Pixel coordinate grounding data

►

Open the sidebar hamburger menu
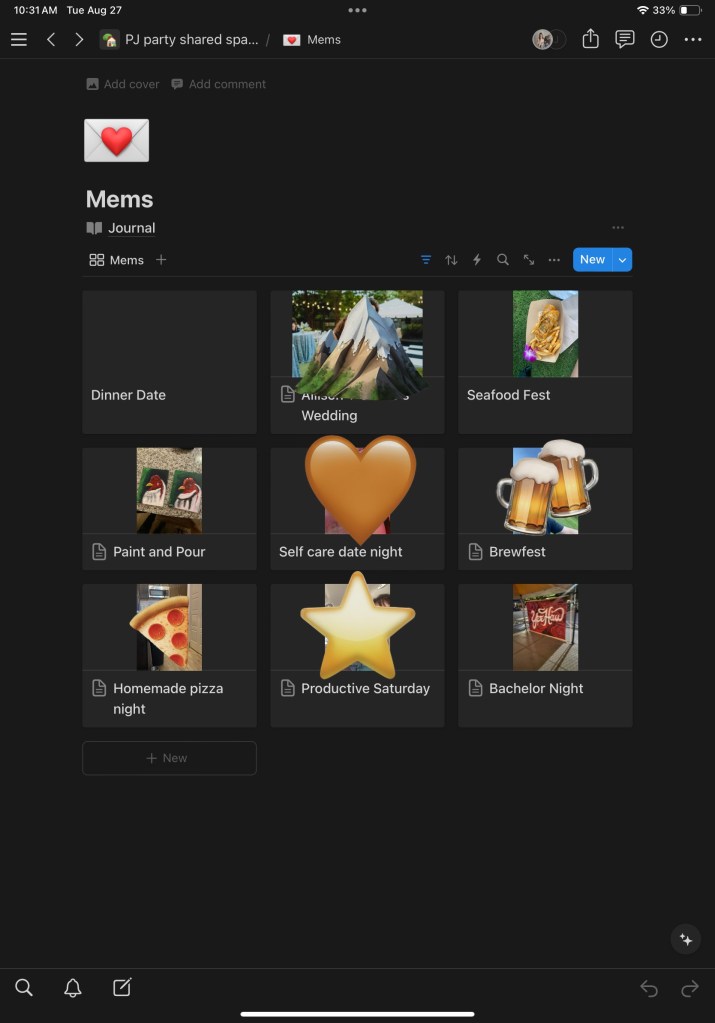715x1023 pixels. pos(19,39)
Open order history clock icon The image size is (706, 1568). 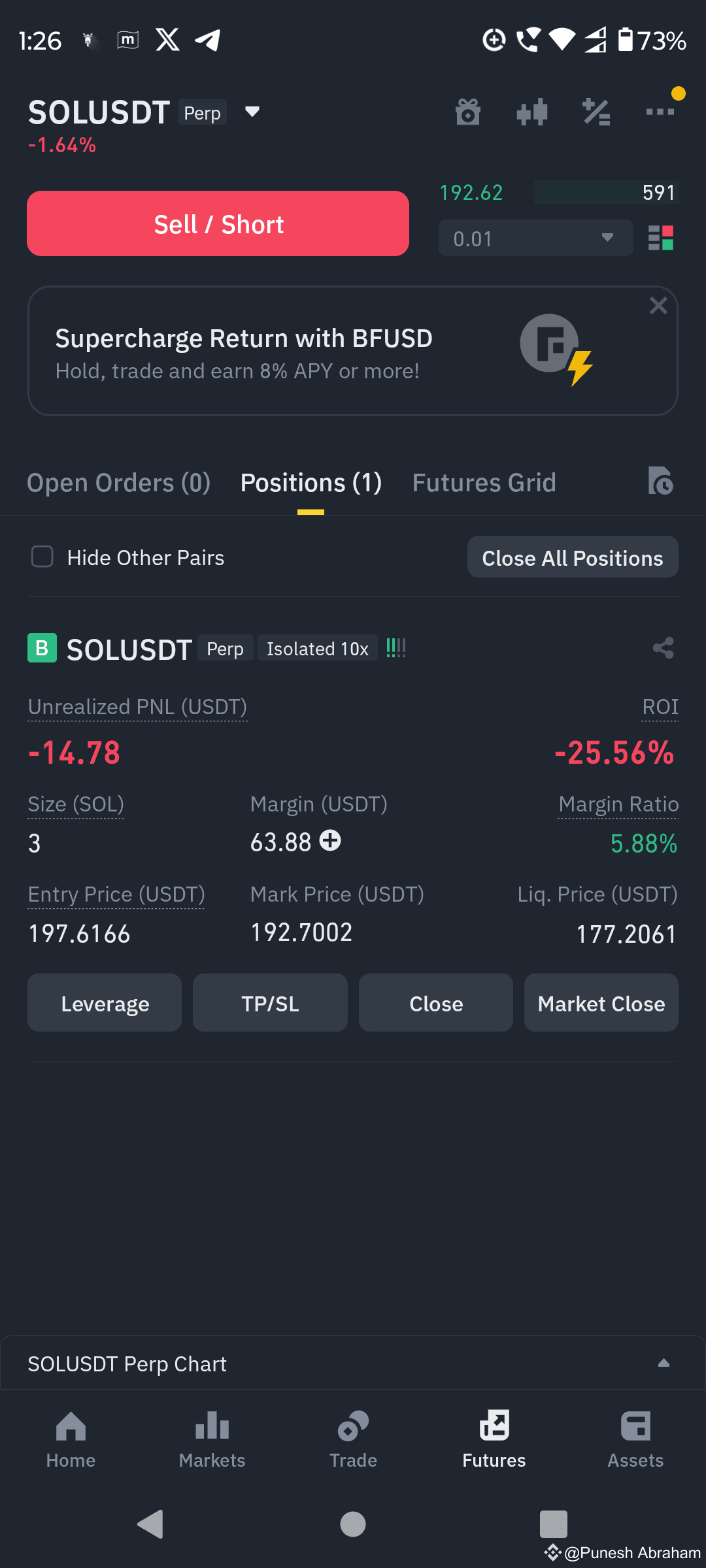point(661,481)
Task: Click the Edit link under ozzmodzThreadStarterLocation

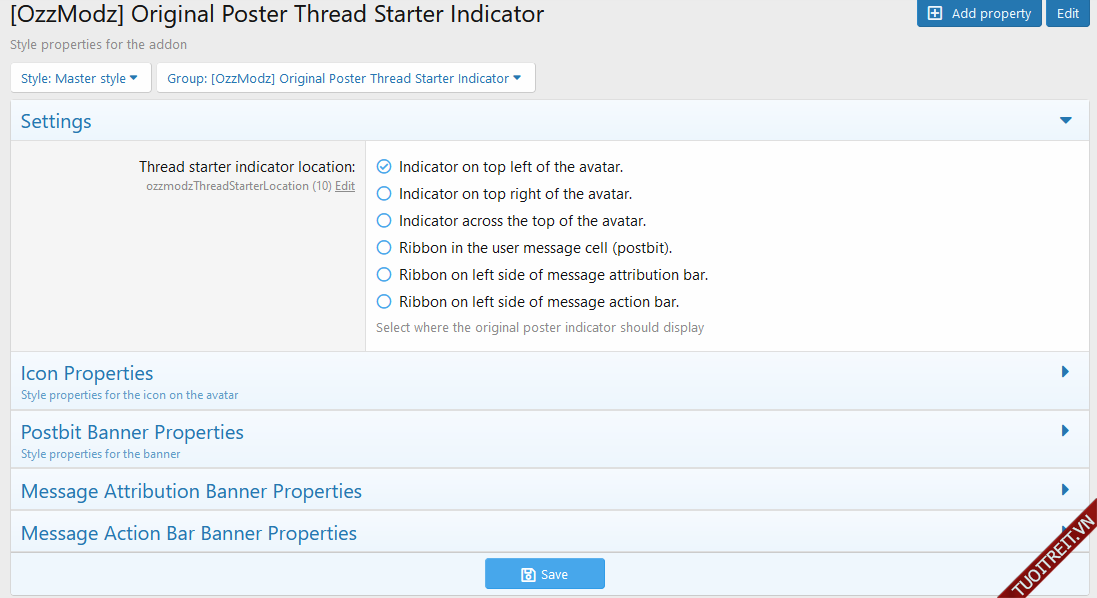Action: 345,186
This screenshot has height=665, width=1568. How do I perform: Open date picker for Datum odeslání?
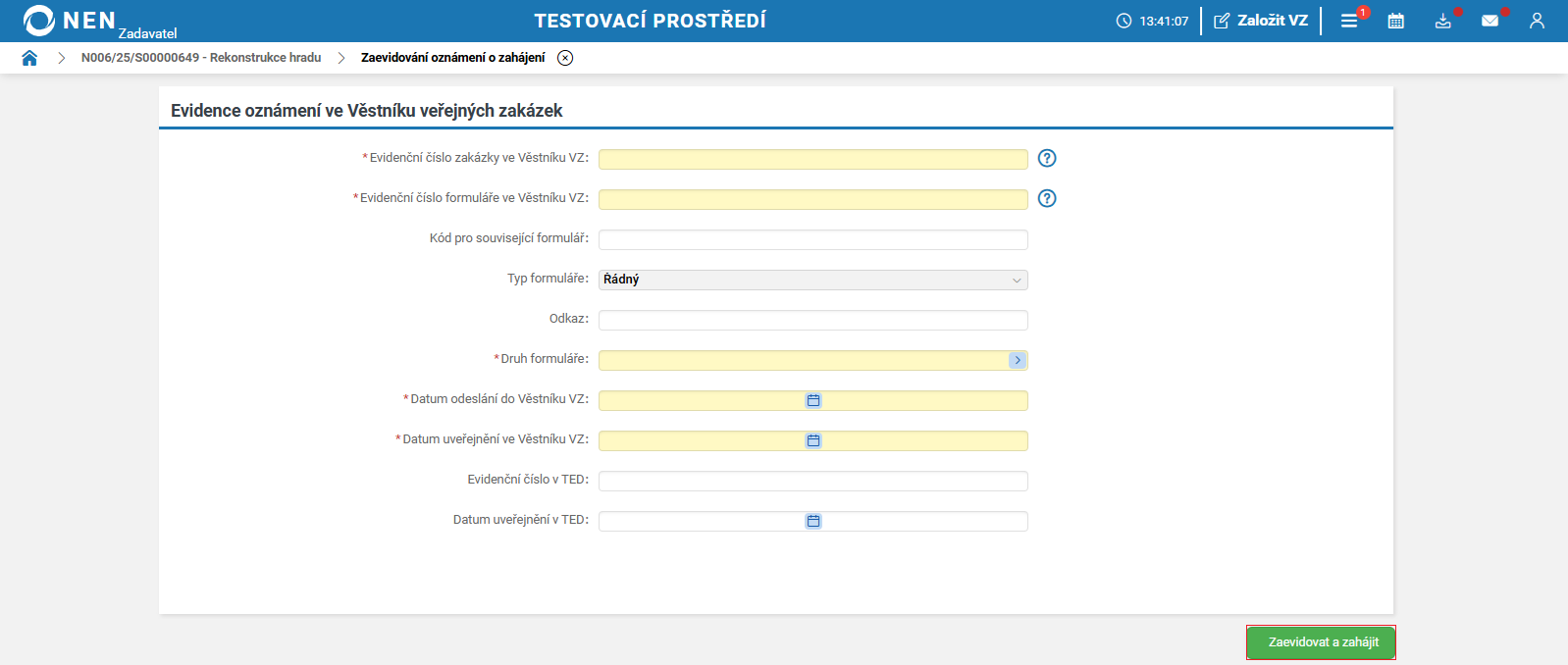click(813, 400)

◄

In the records above, find the line that contains "This screenshot has" and retype it and all lines after it exactly, leaving out any pictures.

This screenshot has height=665, width=1568. How do I perform: Open date picker for Datum odeslání?
click(813, 400)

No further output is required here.